Ronald Reagan, according to Meese and Clark, "actually opposed LOST even before he came to office. He was troubled by a treaty that had, in the course of its protracted negotiations, mutated beyond recognition from an effort to codify certain navigation rights strongly supported by our Navy into a dramatic step toward world government."
Meese (Reagan's Attorney General) and Clark (Reagan's National Security Adviser) noted that James Malone, the ambassador chosen by the president to undertake the negotiations on behalf of the U.S., said the treaty provisions "were intentionally designed to promote a new world order — a form of global collectivism known as the New International Economic Order (NIEO) — that seeks ultimately the redistribution of the world's wealth through a complex system of manipulative central planning and bureaucratic coercion."
Clark and Meese say if anything, adopting the treaty would be even more contrary to American interests than it was when Malone said that the 1994 Clinton administration "fix" not only failed to address seabed mining provisions, but "the collectivist ideologies of a now repudiated system of global central planning still embedded in the treaty" prompt a "new and potentially serious concern."

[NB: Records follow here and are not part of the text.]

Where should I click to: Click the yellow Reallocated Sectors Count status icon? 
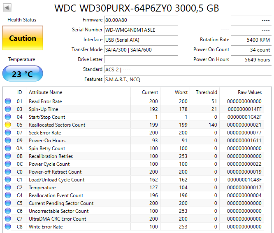[x=8, y=125]
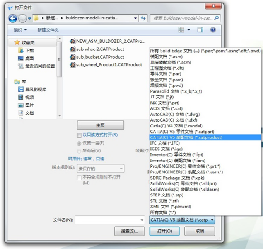Screen dimensions: 263x249
Task: Select 桌面 in the navigation pane
Action: click(x=29, y=58)
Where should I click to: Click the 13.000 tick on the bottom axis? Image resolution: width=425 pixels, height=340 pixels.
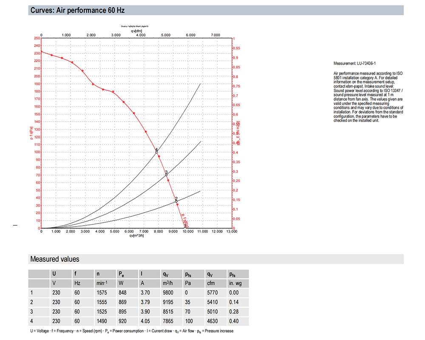(x=232, y=232)
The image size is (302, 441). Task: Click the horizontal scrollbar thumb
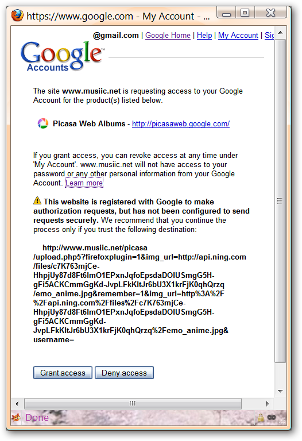pyautogui.click(x=133, y=404)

Their Meese-Clark article notes the treaty leaves the U.S. vulnerable to such factors as
"increasingly brazen hostility" of the UN and other international entities to American interests;
the UN's ambition to impose international taxes;
the world environmentalist drive to force the U.S. to adopt jobs-killing policies rejected by our elected officials;
a worldwide "jurisprudence" that would "trump" American constitutional rights;
and enabling adversaries of the U.S. military to impede American military and intelligence operations — in other words, tie our hands so we could not protect ourselves from attack. Just what we need when threatened by bloodthirsty terrorists who want to kill Americans — any Americans.